Возвращение с Западного фронта (сборник) - Ремарк Эрих Мария. Страница 54
– Ослеп, что ли, медведь косолапый? – рычит чей-то бас.
– А я почем знаю, что ты разлегся здесь, баран чертов, – огрызаюсь я с досадой. Наконец нахожу спокойное местечко.
Прохладный ветерок, приятно освежающий после трактирного чада, темные скаты крыш, кроны деревьев, тишина и идиллическое журчание, я мочусь… Подходит Альберт и становится рядом. Светит луна. Струйки поблескивают, как чистое серебро.

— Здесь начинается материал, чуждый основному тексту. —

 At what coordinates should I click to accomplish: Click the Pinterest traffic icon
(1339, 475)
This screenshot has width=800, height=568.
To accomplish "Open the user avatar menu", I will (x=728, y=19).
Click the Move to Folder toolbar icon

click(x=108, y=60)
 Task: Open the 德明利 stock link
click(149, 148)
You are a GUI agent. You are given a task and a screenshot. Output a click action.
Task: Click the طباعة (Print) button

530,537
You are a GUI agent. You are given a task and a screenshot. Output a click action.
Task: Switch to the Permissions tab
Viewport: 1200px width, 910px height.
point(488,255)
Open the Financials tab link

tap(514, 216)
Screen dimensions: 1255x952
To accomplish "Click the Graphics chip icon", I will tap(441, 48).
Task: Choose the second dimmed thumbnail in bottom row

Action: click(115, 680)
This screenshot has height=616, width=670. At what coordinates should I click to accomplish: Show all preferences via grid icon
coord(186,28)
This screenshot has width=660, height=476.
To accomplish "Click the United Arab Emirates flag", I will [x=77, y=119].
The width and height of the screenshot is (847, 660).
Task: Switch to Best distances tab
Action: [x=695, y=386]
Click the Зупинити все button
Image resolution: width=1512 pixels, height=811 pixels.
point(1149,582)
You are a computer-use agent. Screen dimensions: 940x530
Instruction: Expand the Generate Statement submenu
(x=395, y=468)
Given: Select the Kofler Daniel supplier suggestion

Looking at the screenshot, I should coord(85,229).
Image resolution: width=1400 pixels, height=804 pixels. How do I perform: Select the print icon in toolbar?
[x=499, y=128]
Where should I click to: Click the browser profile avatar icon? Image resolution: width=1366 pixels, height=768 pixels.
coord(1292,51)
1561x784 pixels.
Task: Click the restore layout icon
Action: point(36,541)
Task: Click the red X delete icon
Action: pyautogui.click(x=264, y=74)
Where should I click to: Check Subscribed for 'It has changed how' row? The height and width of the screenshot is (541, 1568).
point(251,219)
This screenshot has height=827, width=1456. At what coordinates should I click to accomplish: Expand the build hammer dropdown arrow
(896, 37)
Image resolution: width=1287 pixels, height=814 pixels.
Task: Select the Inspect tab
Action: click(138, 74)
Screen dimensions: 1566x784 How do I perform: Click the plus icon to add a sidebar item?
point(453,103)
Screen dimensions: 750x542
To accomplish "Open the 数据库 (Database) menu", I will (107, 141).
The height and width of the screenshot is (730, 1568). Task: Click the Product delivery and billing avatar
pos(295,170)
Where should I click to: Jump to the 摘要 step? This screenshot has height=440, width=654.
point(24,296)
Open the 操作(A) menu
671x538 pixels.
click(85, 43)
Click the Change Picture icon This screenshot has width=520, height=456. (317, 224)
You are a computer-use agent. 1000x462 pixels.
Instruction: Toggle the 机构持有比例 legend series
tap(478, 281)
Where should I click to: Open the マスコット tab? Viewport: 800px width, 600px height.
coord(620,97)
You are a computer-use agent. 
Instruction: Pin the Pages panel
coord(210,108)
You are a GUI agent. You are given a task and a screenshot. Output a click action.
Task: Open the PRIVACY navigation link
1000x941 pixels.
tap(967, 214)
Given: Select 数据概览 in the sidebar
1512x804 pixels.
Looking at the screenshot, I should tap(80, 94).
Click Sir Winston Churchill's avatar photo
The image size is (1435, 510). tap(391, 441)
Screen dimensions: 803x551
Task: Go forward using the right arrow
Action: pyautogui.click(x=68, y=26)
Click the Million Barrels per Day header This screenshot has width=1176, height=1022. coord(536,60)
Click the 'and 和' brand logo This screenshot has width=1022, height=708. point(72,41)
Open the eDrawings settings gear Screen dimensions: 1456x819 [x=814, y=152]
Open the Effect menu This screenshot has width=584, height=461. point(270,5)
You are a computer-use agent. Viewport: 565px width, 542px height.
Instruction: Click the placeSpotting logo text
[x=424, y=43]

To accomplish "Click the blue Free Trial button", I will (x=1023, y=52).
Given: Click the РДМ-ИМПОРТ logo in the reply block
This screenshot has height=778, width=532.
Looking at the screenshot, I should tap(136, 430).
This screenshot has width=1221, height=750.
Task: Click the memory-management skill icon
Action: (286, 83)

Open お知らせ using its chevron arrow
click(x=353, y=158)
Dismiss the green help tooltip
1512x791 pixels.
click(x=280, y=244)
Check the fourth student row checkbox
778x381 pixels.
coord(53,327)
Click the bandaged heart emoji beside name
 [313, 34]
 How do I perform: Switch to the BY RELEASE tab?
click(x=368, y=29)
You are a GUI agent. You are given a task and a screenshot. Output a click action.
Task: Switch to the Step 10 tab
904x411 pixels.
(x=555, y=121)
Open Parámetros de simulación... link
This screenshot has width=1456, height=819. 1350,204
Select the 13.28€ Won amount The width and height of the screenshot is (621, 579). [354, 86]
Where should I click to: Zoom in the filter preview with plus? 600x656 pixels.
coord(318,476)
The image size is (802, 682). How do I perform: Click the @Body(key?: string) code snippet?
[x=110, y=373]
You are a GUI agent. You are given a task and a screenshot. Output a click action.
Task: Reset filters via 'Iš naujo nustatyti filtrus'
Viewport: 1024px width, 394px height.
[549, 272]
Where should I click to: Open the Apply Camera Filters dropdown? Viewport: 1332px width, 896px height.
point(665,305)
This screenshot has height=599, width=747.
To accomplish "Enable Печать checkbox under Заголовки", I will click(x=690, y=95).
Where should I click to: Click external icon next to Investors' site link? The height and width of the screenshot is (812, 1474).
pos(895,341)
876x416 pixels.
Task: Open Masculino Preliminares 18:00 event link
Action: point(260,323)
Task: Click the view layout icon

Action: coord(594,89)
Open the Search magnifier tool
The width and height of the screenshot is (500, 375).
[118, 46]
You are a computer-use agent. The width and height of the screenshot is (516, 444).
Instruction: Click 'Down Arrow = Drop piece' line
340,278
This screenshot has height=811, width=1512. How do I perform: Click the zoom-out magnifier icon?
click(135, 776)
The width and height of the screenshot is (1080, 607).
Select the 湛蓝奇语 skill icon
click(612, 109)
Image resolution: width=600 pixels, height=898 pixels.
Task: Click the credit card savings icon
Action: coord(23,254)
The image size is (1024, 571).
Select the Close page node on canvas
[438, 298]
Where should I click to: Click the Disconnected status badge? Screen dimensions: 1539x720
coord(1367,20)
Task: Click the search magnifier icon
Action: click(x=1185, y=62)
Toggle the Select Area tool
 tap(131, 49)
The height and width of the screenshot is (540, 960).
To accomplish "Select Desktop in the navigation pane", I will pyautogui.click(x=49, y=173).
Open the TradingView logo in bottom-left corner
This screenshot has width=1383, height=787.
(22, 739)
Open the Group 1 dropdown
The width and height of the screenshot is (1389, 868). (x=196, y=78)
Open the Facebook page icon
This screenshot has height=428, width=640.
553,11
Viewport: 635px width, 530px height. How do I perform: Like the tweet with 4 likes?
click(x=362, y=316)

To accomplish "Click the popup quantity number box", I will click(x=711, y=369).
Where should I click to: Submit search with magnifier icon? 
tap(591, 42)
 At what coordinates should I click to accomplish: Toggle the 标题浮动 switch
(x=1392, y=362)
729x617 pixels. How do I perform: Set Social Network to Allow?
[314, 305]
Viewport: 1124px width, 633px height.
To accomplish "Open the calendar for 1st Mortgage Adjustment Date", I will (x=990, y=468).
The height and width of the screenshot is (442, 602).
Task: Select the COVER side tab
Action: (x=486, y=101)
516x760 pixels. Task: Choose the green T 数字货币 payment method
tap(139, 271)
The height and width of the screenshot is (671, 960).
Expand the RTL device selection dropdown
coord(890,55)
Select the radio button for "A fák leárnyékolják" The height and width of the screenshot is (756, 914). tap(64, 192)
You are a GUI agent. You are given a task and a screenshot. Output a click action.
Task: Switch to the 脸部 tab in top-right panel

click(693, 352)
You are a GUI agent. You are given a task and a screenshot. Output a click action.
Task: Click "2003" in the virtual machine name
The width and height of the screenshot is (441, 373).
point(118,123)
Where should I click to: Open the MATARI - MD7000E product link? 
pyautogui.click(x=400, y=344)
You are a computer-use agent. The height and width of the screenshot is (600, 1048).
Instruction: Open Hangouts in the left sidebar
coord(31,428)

– Хорошо, Эрнст, а? – говорит Альберт.
Я молча киваю. Мы еще долго стоим и смотрим на луну.
– И подумать только, Альберт, что вся эта мерзость позади!
– Да, Эрнст, черт побери.
За нами – хруст и треск. Из кустов доносится подавленно-ликующее взвизгивание девушек. Ночь, как гроза, заряженная прорвавшейся жизнью; дико и горячо зажигается жизнь о жизнь.
Кто-то стонет в саду. В ответ раздается смешок. С сеновала спускаются две тени. На лестнице стоят двое. Мужчина, точно взбесившись, зарывается лицом в юбки девушки и что-то лепечет. Она хрипло смеется, и смех ее словно щеткой царапает по нервам. Мурашки пробегают у меня по спине. Как это близко одно и другое: вчера и сегодня, смерть и жизнь.
Из темноты сада показывается Тьяден. Он обливается потом, но лицо его сияет.
– До чего ж хорошо, ребятки, – говорит он, застегивая куртку. – Чувствуешь по крайней мере, что жив.
Мы огибаем дом и натыкаемся на Вилли Хомайера. Он развел на капустных грядах большой костер и бросил в него несколько полновесных пригоршней картофеля, свой трофей. Мирно и мечтательно сидит он в одиночестве перед огнем и дожидается, пока испечется картошка. Возле него несколько раскупоренных коробок американских мясных консервов. Собака лежит рядом и внимательно следит за ним.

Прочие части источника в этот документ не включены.